I have found a great way to make vision boards effective bc everything (like truly every single thing) I put on my vision boards always comes true

we ate hot dogs on the fire

we did sneaky jumps from the rock while nude, thankfully the ladies who were there on the other side of the beach went off and away

(I wish people were not so off put by a little free boob time)

and I snuck in every chance I could to be free and happy in nature with my pals

jeez now sitting here inside this office with the blaring industrial lighting and cold hard desks seems like so super duper lame

can't wait for the next trip

(entry 1)

I honestly admire how consistent some of you are at posting.
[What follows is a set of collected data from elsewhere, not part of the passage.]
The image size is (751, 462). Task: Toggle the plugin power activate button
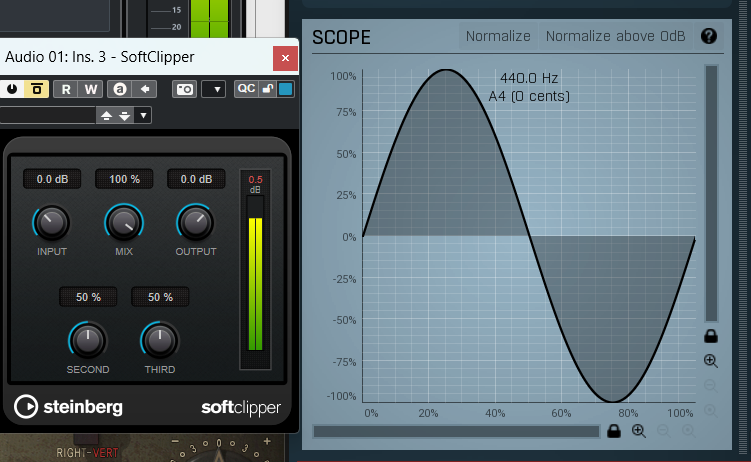pyautogui.click(x=12, y=89)
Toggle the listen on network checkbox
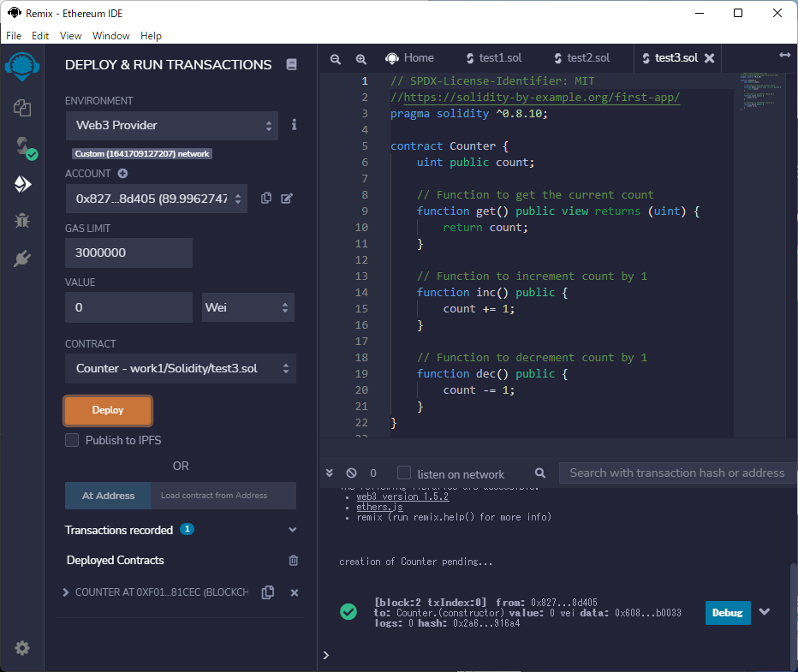The height and width of the screenshot is (672, 798). click(404, 473)
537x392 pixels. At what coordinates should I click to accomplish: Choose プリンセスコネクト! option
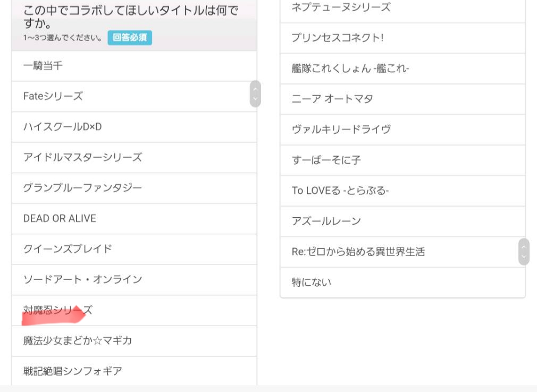click(402, 38)
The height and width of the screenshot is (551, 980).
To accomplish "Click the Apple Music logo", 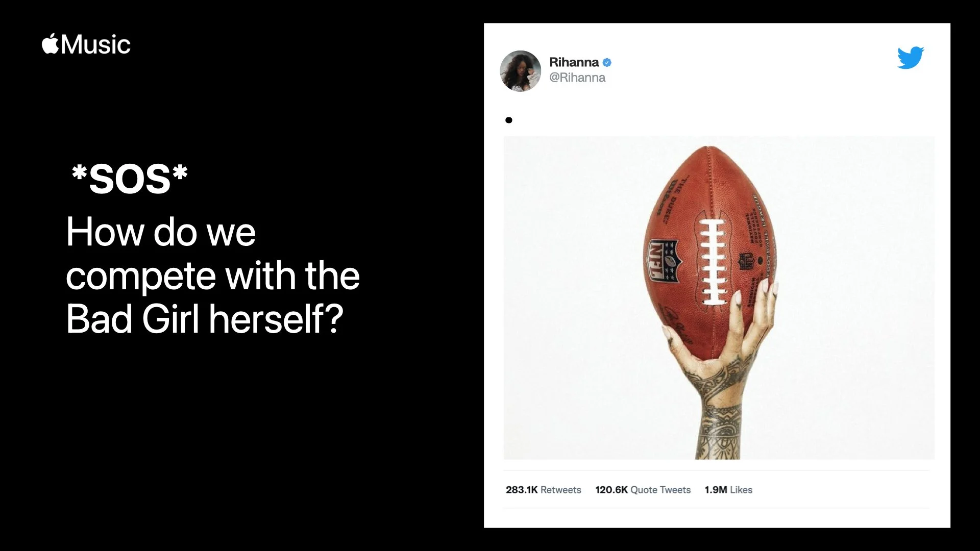I will (x=86, y=44).
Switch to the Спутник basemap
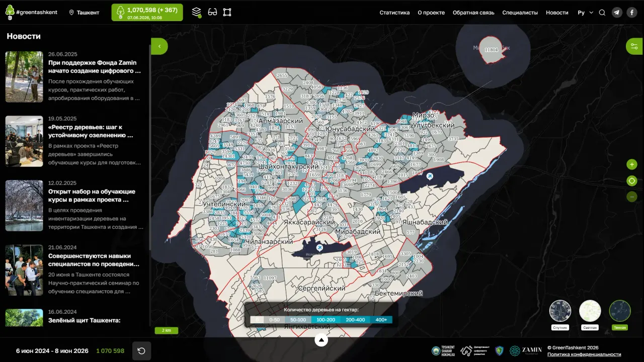 560,311
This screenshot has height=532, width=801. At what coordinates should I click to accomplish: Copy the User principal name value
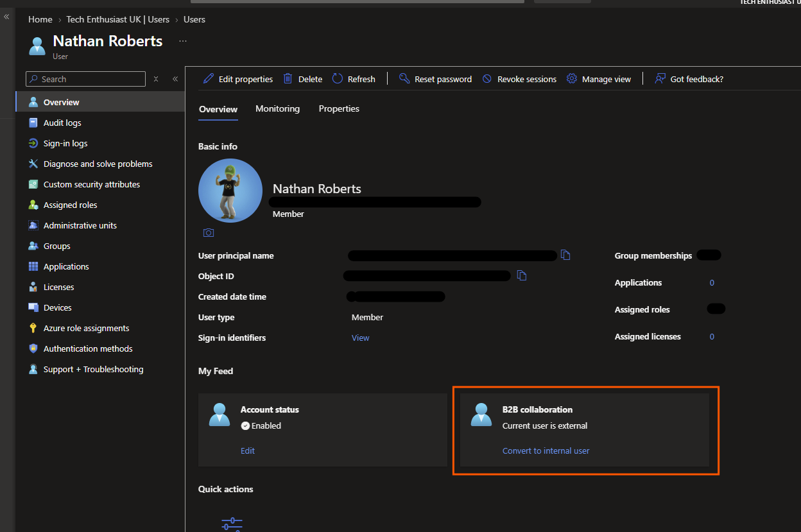coord(565,255)
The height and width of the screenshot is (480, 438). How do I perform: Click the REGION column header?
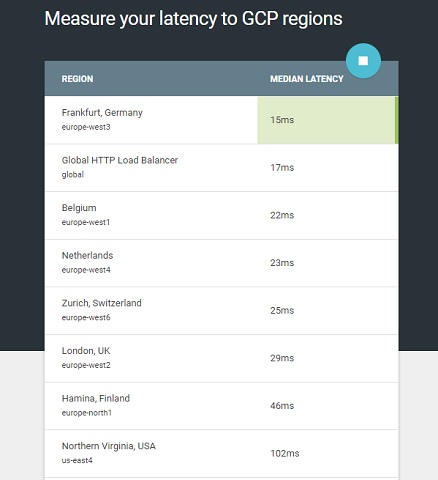(x=77, y=79)
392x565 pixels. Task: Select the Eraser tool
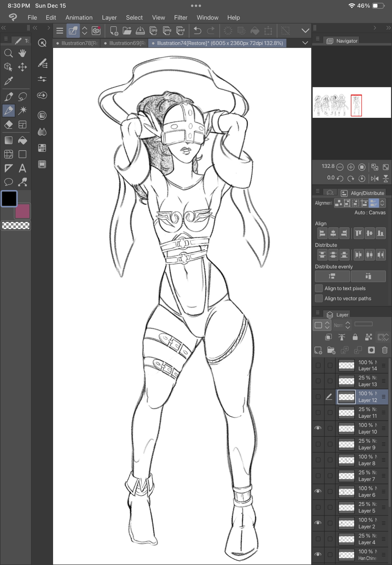click(x=8, y=125)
I have been journaling since I started therapy which was about 8 years ago now. I've been in and out of it regularly depending on health insurance availability and stuff like that. My therapist is a trans guy, which is super cool bc they were my therapist before they even transitioned so I got to be there for the journey which I think has a lot to do with my own journey through transness.

Anyways, last night was pinball and it was so fun! There was quite a great turn out. For the past couple times I have been at pinball I didn't even make it to the games bc I was too involved in socializing with everyone. Pinball has attracted quite the niche crowd, and I love it.

I found a bus route that keeps me from having to walk 30 minutes after I get off and that's super awesome bc it's been so muggy and gross lately. I really enjoyed going on a bit of an adventure and walking around to go get ice cream. I think BAB would make a great cult leader bc we all just agreed so quickly and made it happen.

My ice cream was off brand which is sad bc I was expecting a certain texture and flavor but then it was not that, however that was whatever bc I got to chat with James the whole time and he's such a cool person to talk to.